The purpose of this report is to present the existing neutron screens technology; it is examining the neutron screens developed to address the lack of fast research reactors in sufficient number. A neutron screen achieves the required fast neutron environment by cutting off the thermal component of the neutron spectrum, using thermal neutron absorbing material. The absorber is almost transparent to fast—and much less to epithermal—neutrons. In order to reproduce the irradiation conditions prevailing in a sodium-cooled fast reactor (SFR) environment or in a sodium-cooled fast breeder reactor (SFBR), coolant loops and booster fuels are combined in the irradiation facility. This work further investigates the power transition facilities that are also based on neutron screens utilization, where also thermal neutron absorbers are used. By varying the absorber’s concentration, power transient on the irradiation sample is achieved. The utilization of variable screens is necessary in order to test the fuel behavior when exposed to sudden power variation conditions.

The report is divided into two sections, depending on the form of the absorbing material used that is, solid and fluid neutron screens. The first section is dedicated to neutron screens which use solid absorbing material and serve for simulation of fast neutron spectrum conditions. In the second section, neutron screens utilized for power transients are presented. Solid neutron screens can provide larger power transients than fluid screens, since they have higher density, but their utilization is complex. Fluid absorbing materials are often preferred for this purpose since their screening capability can easily change by varying their pressure and/or concentration. Several successful examples of neutron screens performance are reviewed while problems appearing in specific cases are pointed out. Computational results obtained in order to examine the various neutron screens behavior, using mainly MCNP code [1], are also reviewed.

2. Solid Neutron Screens

In this chapter, neutron screens which use a solid material are presented; four solid, thermal neutrons absorbing materials are reported, that is, cadmium, hafnium, boron, and europium. All of them are materials widely used in nuclear reactors in several applications and all of them have adequate thermal neutron absorption cross-sections. In each case, the selection of the appropriate material depends on the requirements of the experiment, the available space for screen loading, the safety issues related to screen loading, and the materials compatibility. Additionally, for the material selection the accumulated experience gained using the specific material for other reactor operations is also exploited. The factors that should be taken into account in a neutron screen design are the geometrical configuration of the screen, its depletion rate, the reactivity effect caused by its insertion in the core, the screen cooling medium, the acting field, and the required conditions. The impact that a neutron screen has on reactor operation (reactivity insertion) and on neighboring experiments, if any, should be thoroughly analyzed. In this report the last issue has not been raised.
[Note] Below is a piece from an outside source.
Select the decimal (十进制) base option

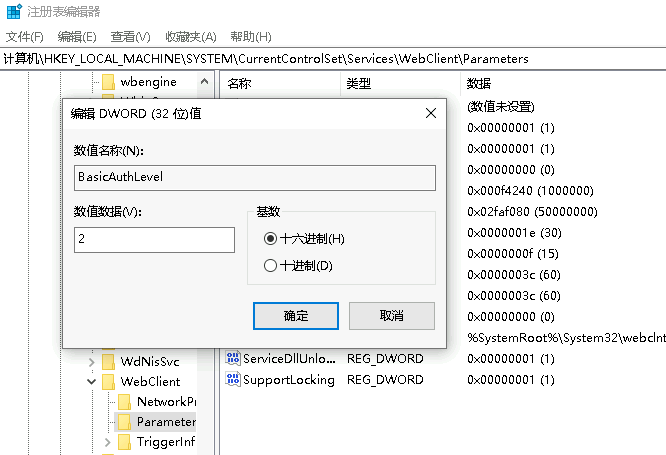(x=269, y=266)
The solid screens are classified by material and are divided into subclasses depending on whether they have already been used or they are under development or study. In cases for which neutron screens are under development or study, the parameters that should be considered for the safety and effective neutron screen design are still under investigation and have not accurately been predicted.

2.1. Cadmium Neutron Screens

Cadmium is a material widely used for thermal neutron filtering, because of its excellent thermal neutron capture capability. Its utilization in neutron screen technology is very common, since the reactors community is familiar with its mechanical properties and other technological issues. However, cadmium screen construction is complex from the engineering point of view, because of its low melting point and its large thermal expansion. Because of its extremely high thermal neutron cross-section, a slightly thin neutron screen is sufficient to tailor the neutron flux distribution in most cases. The more thermal neutron-absorbing cadmium isotope is 113Cd, which constitutes only 12% of the natural cadmium. In high neutron fluxes, 113Cd is quickly depleted, thus demanding frequent replacement of the screen (or additional material) in order to avoid unexpected increase of power deposited on the irradiated samples.
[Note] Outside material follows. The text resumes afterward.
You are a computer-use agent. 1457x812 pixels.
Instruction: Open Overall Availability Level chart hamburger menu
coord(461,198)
Cadmium screens are being used for many years now. In BR2 for instance, most of the irradiations from the 1960s until late 1980s were carried out in the framework of the fast reactor development program and most of the irradiation rigs contained a cadmium thermal neutron-absorbing screen [2].

2.1.1. Cadmium Neutron Screens Already Being Used

(1) Belgian Reactor 2, Center for Nuclear Energy Research (BR2, SCK.CEN). In BR2 core (Figure 1) at SCK.CEN a Cd screen was installed around a large Na loop (hosting a single fast reactor fuel pin) which was already surrounded by a gaseous 3He screen at variable pressure. The experiment named VIC (variable irradiation conditions) was installed in a standard 84.2 mm channel of BR2 (Figure 1) and its utilization aimed at liquid-metal fast breeder reactor (LMFBR) fuel pins testing under transient operating conditions. The 3He gas screen serves for fuel power transient, while the Cd screen provides a fast spectrum environment by cutting off the thermal neutrons. The optimization of the neutronic design of the loop was done by calculating an optimal thickness of the water annuli between the 3He and Cd screens, in order to allow for a certain rethermalization (so that the 3He screen would be able to induce a transient), keeping at the same time the thermal component of the neutron flux low enough, so as to be a representative of a SFR [3]. Utilization of 3He screen for power transients in VIC is also examined in Section 3.

Figure 2 shows the neutron spectra in a BR2 experiment with (red line) and without (dashed line) Cd screen located axially in a fuel element channel. The installation of the screen cuts off the thermal component of the neutron spectrum, whereas it has practically no effect on the high fast flux, thus leading the radial fission density distributions across fuel pin bundles and inside the fuel pins themselves to become much flatter and therefore better simulating the conditions of fast reactor.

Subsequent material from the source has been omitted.